Corriere della Sera, 21 agosto 2015
Egitto, i miliziani sfidano Abdel Fattah Al Sisi nella sua capitale. Un’autobomba è esplosa davanti al palazzo della Sicurezza interna. L’attentato è stato rivendicato sia dai Black-Bloc, un gruppo emerso due anni fa per «opporsi al potere islamico dei Fratelli Musulmani», che dall’Isis. Anche il Cairo diventa sempre più zona di battaglia. Perché gli estremisti vogliono dimostrare che Al Sisi non è in grado di mantenere quello che promette
Domenica ha approvato con una firma i cinquantaquattro articoli della legge anti-terrorismo. Che – proclama il generale diventato presidente – fermerà «gli attacchi dei militanti islamici e la diffusione della loro ideologia». Ieri un’autobomba è esplosa davanti al palazzo della Sicurezza interna, 29 feriti, tra loro soprattutto gli agenti che a quegli attentatori dovrebbero dare la caccia.
I miliziani sfidano Abdel Fattah Al Sisi nella sua capitale, la prima linea resta tra le montagne del Sinai ma anche il Cairo diventa sempre di più zona di battaglia. Perché gli estremisti vogliono dimostrare che il leader non è in grado di mantenere quello che promette: l’ordine e la stabilità per permettere la crescita economica del Paese.
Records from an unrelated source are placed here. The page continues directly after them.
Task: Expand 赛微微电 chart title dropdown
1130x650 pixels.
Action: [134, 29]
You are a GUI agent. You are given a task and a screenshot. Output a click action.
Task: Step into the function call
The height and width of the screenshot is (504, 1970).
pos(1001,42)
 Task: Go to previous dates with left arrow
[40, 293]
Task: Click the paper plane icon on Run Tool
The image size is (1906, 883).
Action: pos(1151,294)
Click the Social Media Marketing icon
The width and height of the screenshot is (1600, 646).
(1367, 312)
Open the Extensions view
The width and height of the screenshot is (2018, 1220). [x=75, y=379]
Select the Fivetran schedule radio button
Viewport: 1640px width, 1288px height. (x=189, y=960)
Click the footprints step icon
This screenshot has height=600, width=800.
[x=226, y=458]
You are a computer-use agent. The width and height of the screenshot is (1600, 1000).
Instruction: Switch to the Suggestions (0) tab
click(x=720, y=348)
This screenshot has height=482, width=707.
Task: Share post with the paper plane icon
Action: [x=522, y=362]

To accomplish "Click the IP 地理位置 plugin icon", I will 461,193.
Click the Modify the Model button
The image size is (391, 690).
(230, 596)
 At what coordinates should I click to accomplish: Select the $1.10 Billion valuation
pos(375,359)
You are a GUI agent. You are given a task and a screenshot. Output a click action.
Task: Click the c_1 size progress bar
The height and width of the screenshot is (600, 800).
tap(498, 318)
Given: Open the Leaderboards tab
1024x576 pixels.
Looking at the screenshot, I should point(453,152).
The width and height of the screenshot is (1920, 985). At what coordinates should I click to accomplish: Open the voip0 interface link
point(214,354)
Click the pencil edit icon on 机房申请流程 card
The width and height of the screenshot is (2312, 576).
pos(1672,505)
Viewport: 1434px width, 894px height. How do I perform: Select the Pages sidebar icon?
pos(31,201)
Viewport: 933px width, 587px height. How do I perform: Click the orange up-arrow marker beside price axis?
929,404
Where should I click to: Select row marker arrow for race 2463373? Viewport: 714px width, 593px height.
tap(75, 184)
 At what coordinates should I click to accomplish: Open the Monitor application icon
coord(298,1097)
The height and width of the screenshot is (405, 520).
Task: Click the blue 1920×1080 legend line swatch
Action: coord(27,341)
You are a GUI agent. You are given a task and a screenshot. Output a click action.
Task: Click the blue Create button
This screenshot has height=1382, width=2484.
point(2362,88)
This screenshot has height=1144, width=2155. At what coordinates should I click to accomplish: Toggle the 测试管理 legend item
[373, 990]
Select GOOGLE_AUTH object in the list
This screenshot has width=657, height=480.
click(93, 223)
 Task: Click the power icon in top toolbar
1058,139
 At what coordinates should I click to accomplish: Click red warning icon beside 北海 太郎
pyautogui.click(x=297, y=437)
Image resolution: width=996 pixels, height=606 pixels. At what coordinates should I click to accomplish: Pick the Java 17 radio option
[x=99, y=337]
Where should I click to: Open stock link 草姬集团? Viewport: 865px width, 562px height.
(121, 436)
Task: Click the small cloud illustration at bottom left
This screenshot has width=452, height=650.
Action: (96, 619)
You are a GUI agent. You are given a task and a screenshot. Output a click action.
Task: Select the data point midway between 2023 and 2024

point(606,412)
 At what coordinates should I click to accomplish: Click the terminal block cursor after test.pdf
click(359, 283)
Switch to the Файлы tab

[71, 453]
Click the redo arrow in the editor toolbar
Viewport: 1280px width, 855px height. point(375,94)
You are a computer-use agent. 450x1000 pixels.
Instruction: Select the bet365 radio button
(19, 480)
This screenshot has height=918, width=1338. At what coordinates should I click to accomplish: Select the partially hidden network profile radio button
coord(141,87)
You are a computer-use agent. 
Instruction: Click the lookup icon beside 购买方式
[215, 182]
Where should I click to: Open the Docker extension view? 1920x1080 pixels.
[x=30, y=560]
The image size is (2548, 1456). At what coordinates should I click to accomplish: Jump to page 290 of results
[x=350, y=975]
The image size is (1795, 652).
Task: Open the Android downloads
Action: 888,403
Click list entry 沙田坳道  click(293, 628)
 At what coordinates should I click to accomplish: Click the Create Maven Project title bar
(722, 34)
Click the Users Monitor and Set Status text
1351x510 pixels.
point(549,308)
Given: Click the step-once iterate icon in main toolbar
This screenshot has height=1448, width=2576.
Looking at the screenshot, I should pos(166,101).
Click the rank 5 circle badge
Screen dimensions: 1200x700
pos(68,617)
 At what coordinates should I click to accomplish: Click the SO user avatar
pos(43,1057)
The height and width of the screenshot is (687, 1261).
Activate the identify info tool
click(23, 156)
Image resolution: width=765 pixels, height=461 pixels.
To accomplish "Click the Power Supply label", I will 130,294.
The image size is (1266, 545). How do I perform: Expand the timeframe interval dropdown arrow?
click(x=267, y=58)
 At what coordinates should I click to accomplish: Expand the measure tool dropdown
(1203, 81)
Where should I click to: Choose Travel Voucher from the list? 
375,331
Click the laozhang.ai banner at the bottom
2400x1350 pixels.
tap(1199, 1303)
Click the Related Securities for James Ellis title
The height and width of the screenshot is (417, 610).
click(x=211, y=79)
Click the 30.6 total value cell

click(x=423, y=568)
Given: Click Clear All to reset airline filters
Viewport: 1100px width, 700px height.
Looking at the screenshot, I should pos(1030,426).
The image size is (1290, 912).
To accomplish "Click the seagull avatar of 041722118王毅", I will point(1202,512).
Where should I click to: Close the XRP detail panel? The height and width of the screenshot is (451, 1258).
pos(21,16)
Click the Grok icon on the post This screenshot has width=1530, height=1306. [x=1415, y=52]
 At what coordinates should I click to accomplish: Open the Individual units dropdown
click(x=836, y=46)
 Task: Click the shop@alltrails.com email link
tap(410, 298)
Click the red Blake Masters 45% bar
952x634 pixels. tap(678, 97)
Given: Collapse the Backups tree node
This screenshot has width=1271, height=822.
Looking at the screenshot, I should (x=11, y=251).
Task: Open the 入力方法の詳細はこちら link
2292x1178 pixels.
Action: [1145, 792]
I consiglieri del presidente ricordano bene che la rivolta del 2011 contro Hosni Mubarak è scoppiata quando la disoccupazione era salita al livello più alto da dieci anni.
Questa volta i primi a rivendicare la bomba sono stati i militanti del Black Bloc, un gruppo emerso due anni fa per «opporsi al potere islamico dei Fratelli Musulmani», avevano annunciato i suoi fondatori. Sono giovani, ultrà delle squadre di calcio, senza legami con i movimenti no global malgrado lo stesso nome, hanno partecipato alle manifestazioni che hanno portato alla deposizione di Mohammed Morsi, uno dei capi della Fratellanza eletto presidente nel primo voto dopo la caduta di Mubarak.
Poche ore dopo su Internet è apparso anche il messaggio con il simbolo dello Stato Islamico-Egitto (lo stesso dell’attentato al consolato italiano) che dichiara di aver voluto vendicare «i nostri fratelli e i martiri musulmani. Tutti coloro le cui mani si sono macchiate del sangue dei mujaheddin dovranno aspettarsi il peggio, il loro turno arriverà». Il riferimento sembra essere ai sei uomini impiccati dopo la condanna a morte decisa da un tribunale militare con l’accusa di far parte del gruppo Ansar Bayt Al Maqdis. È l’organizzazione che spadroneggia nel Sinai e lo scorso novembre ha giurato lealtà al Califfato di Abu Bakr Al Baghdadi.
La nuova legge anti-terrorismo è stata criticata da Human Rights Watch e in un editoriale molto duro dal Washington Post. «Passo dopo passo – scrive il quotidiano americano – Sisi ha restaurato e superato la macchina della repressione instaurata da Mubarak». Tra le altre misure punitive, le norme proteggono le forze di sicurezza da qualunque rischio di essere perseguite per il loro operato e definiscono le sanzioni per chi pubblica «false notizie», che significa qualunque informazione diversa da quella decisa e diffusa dal ministero della Difesa.
Il Washington Post fa notare che la legge – «è sembrato uno scherzo di cattivo gusto» – è stata approvata poche settimane dopo la visita di John Kerry, il segretario di Stato americano, che aveva dichiarato «sono sicuro che l’Egitto abbia tutte le buone ragioni per garantire i diritti fondamentali dei suoi cittadini». In questi mesi Kerry e il presidente Barack Obama hanno rafforzato i legami con Sisi che è considerato un alleato nella lotta ai fondamentalisti dello Stato Islamico. Il presidente egiziano sembra mettere in concorrenza gli Stati Uniti e la Russia per chi gli offra più sostegno e aiuti economici: settimana prossima incontra Vladimir Putin a Mosca, dopo che il leader russo è stato al Cairo in febbraio, la prima visita in un decennio.